The scatter plot reveals whether the accuracy gain is uniform across the genetic material or concentrated in particular varieties — for instance, rare or poorly-replicated varieties often benefit most from the additional shrinkage imposed by the FA structure.
Diff — signed accuracy gain between models
The diff plot shows (model2 − model1) for each environment as a lollipop centred on zero. It distils the dumbbell into a single signed quantity, making it easy to rank environments by how much they benefit from the more complex model. The x-axis is always symmetric around zero.
All six plot types support return_data = TRUE, returning a named list with $plot and $data. This is useful for further customisation or downstream analysis.

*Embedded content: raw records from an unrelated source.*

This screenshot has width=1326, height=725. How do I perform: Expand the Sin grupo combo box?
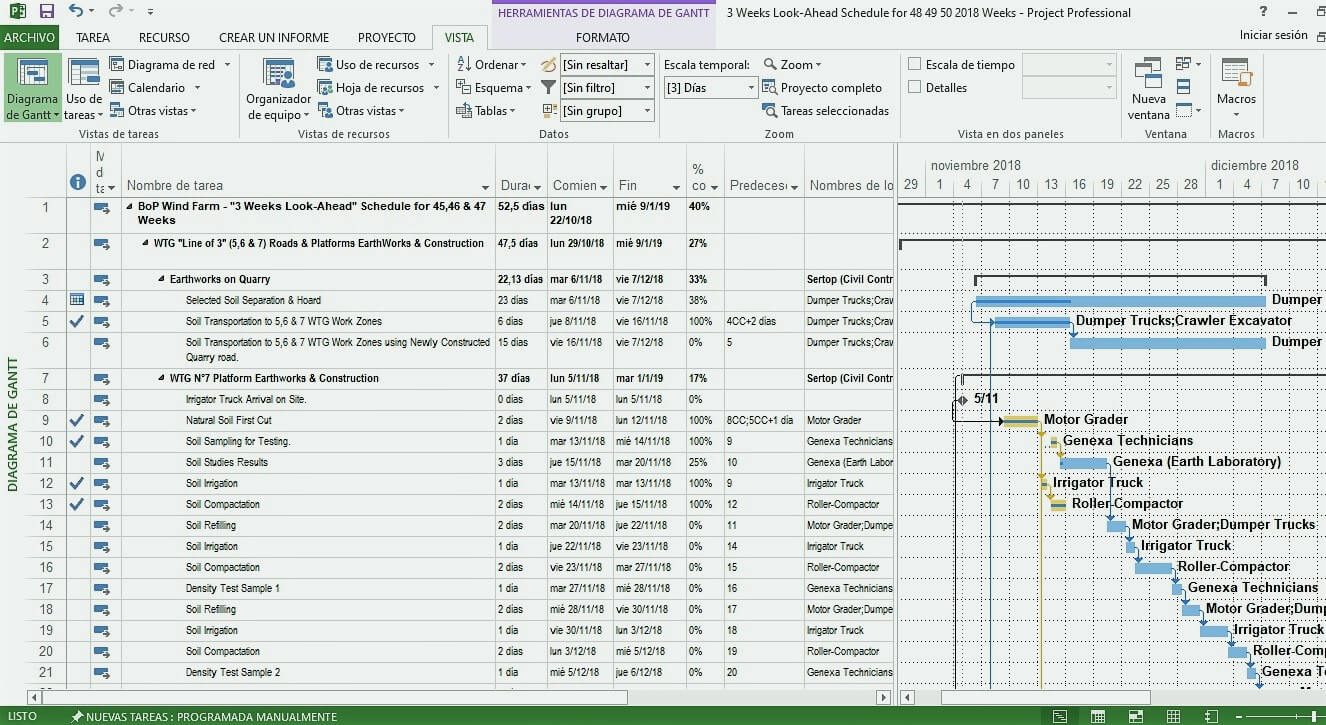(647, 111)
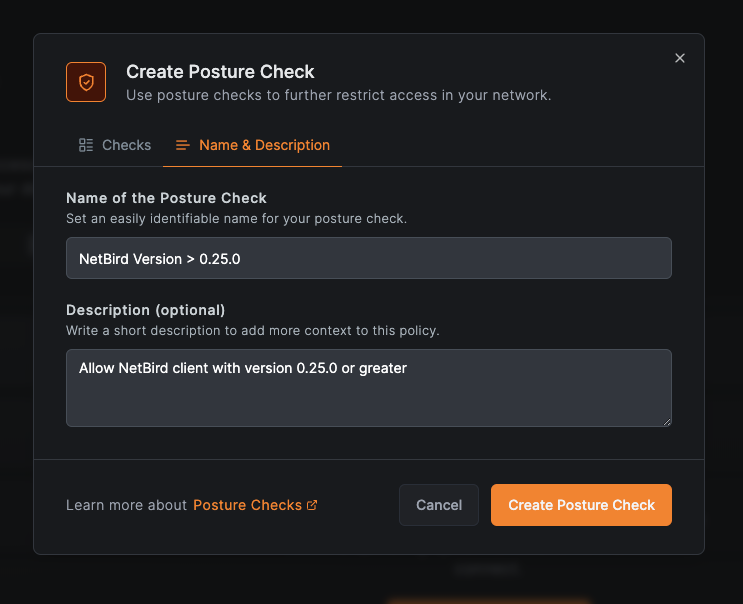This screenshot has width=743, height=604.
Task: Click the list icon on Checks tab
Action: pyautogui.click(x=86, y=145)
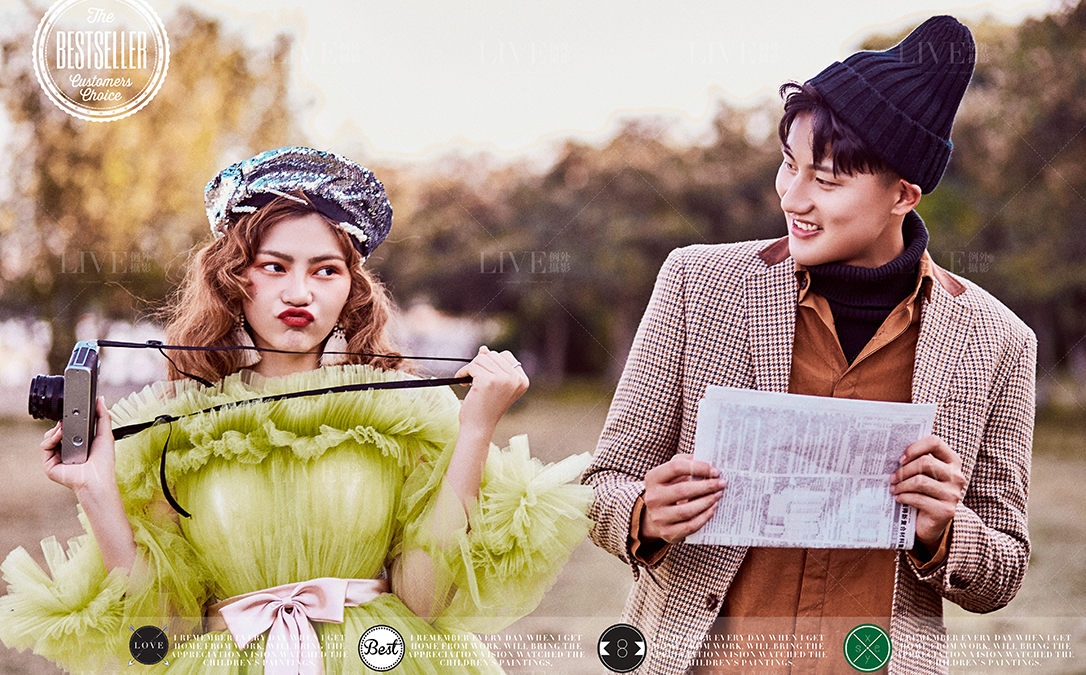Screen dimensions: 1086x675
Task: Click the green crossed-arrows circle icon
Action: tap(866, 647)
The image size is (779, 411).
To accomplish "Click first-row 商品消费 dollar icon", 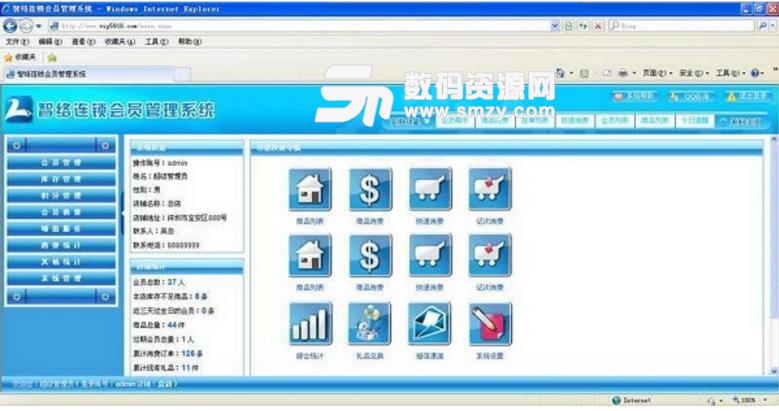I will click(370, 188).
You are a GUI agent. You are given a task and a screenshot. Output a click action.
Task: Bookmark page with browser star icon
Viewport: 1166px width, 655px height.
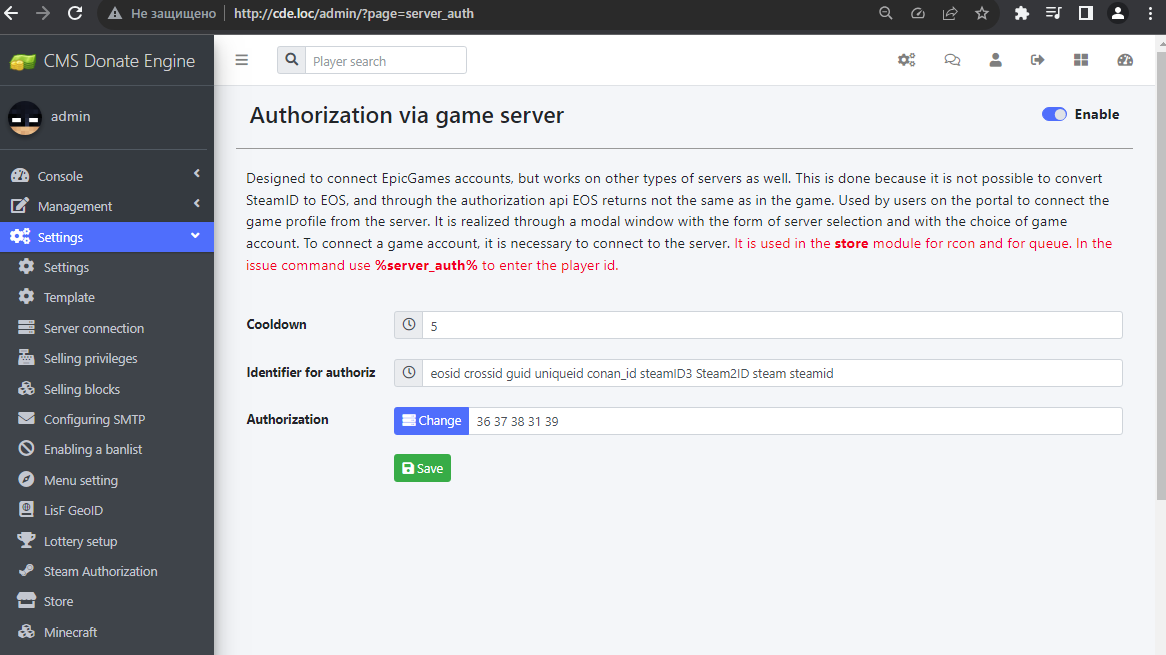click(x=981, y=14)
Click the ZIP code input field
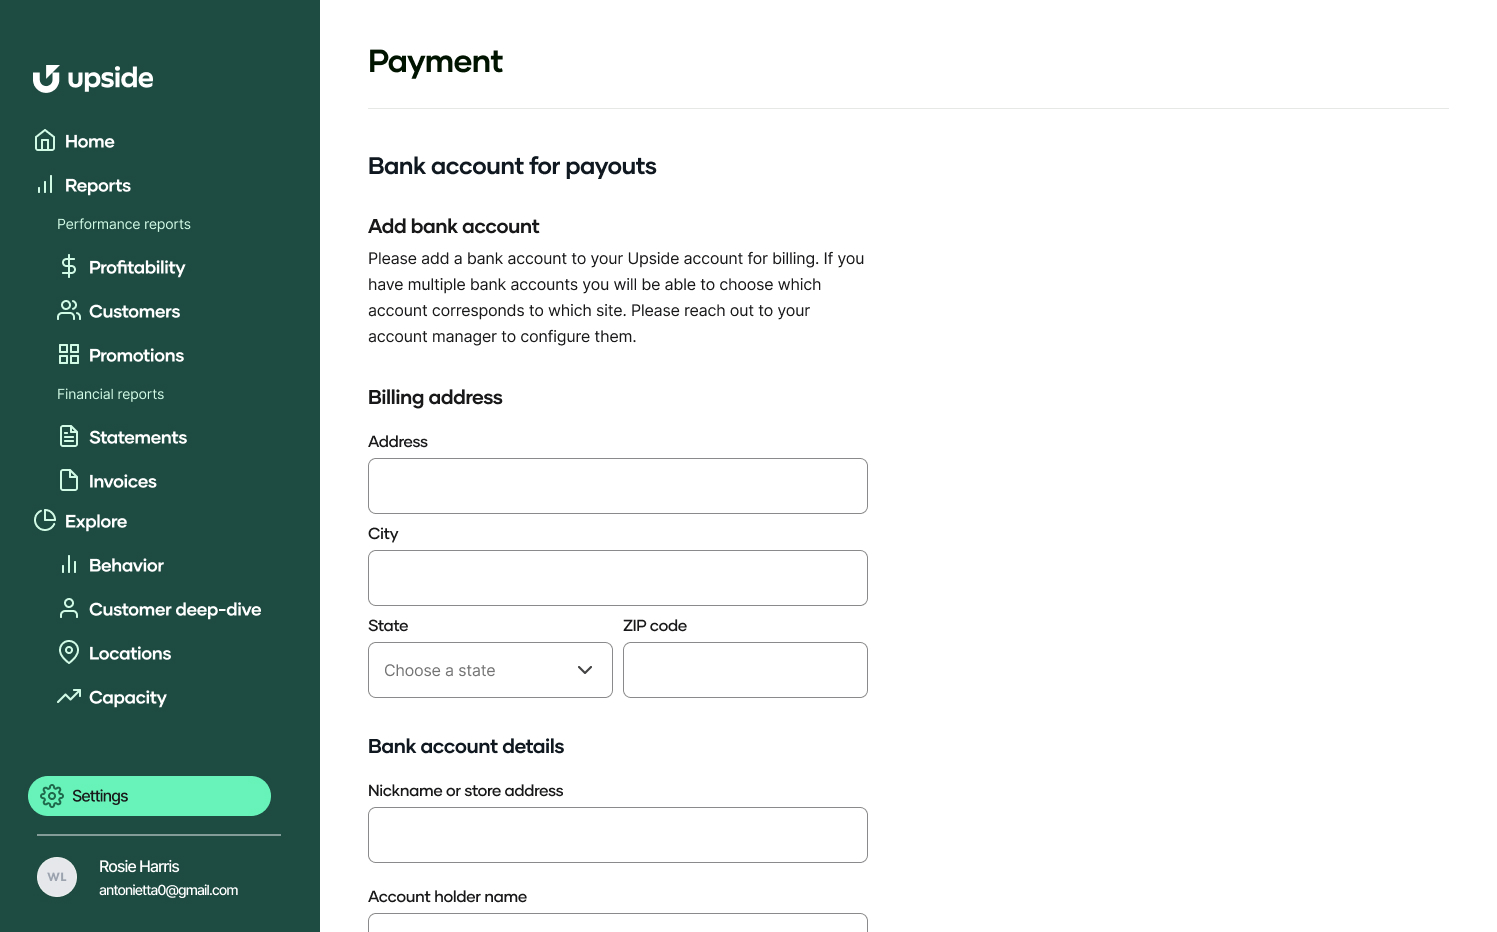This screenshot has height=932, width=1497. pos(744,670)
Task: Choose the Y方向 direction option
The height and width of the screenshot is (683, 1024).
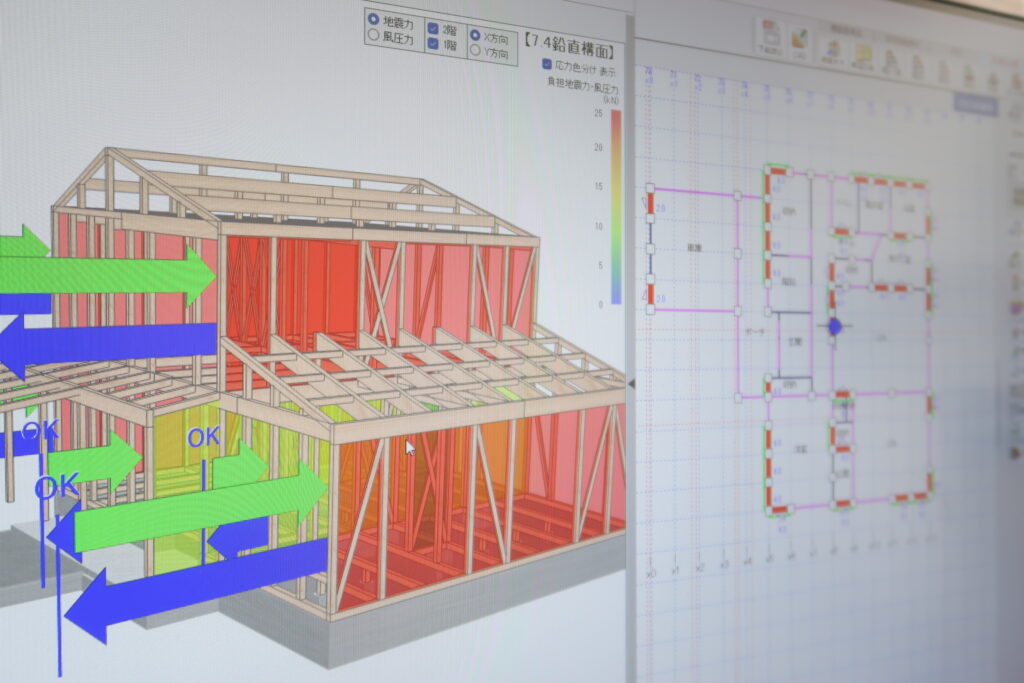Action: [476, 49]
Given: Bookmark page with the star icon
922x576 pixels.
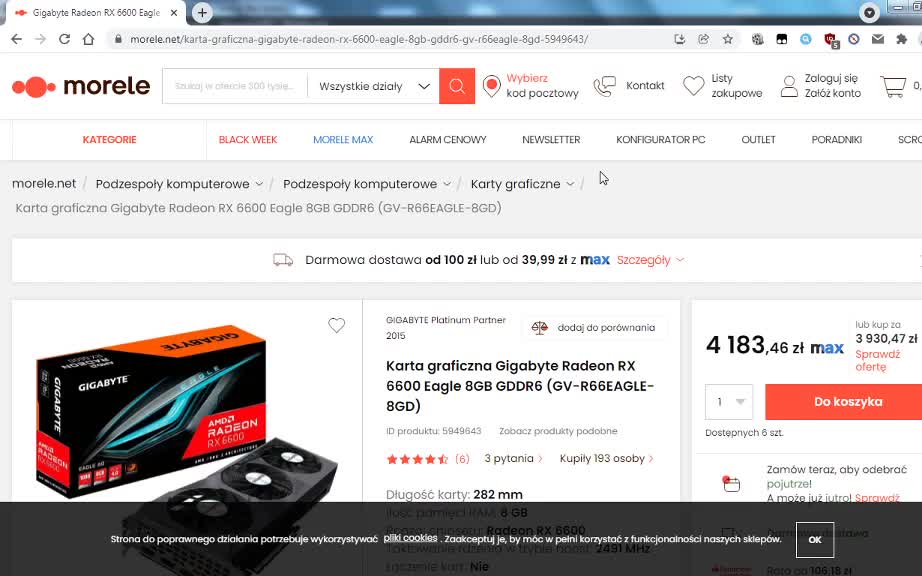Looking at the screenshot, I should tap(728, 39).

The ggplot object is fully extensible with standard ggplot2 additions:
rd$plot + ggplot2::ggtitle("Accuracy gain: FA(2) over Diag",subtitle ="Positive values indicate FA(2) is more accurate" )
Summary
accuracy() arguments
Argument
Default
Description
model
—
Fitted ASReml-R V4 model object
term
Auto-detected
Full random-effect interaction term, e.g. "fa(Site, 2):id(Variety)" or "corgh(Site):vm(Variety, giv1)"; auto-detected from the model formula when NULL
metric
c("accuracy","gen.H2")
Metrics to compute; one or both
pworkspace
"2gb"
Passed to predict.asreml()
by_variety
FALSE
Return one row per variety × group; includes a present column (TRUE = observed in data, FALSE = unobserved)
plot_accuracy() types
Type
Input
Best for
"lollipop"
Group-level orby_variety
Accuracy summary per site; dumbbell of observed vs unobserved when present split present
"violin"
by_variety
Distribution of accuracy; points coloured blue (observed) / orange (unobserved)
"heatmap"
by_variety
Variety × site accuracy grid; grey circle marks unobserved tiles
"dumbbell"
Group-level + res2
Paired model comparison per site
"scatter"
by_variety + res2
Per-variety model comparison
"diff"
Group-level + res2orby_variety alone
Signed model accuracy gain; or unobserved vs observed accuracy gap when no res2
Faceting into two panels is automatic when metric = c("accuracy","gen.H2").
References
Cullis, B.R., Smith, A.B. & Coombes, N.E. (2006). On the design of early generation variety trials with correlated data. Journal of Agricultural, Biological and Environmental Statistics, 11(4), 381–393. https://doi.org/10.1198/108571106X154443
Mrode, R.A. (2014). Linear Models for the Prediction of Animal Breeding Values, 3rd edition. CAB International, Wallingford.
Smith, A., Cullis, B. & Thompson, R. (2001). Analysing variety by environment data using multiplicative mixed models and adjustments for spatial field trend. Biometrics, 57(4), 1138–1147. https://doi.org/10.1111/j.0006-341X.2001.01138.x
Gilmour, A.R., Gogel, B.J., Cullis, B.R. & Thompson, R. (2009). ASReml User Guide Release 3.0. VSN International, Hemel Hempstead.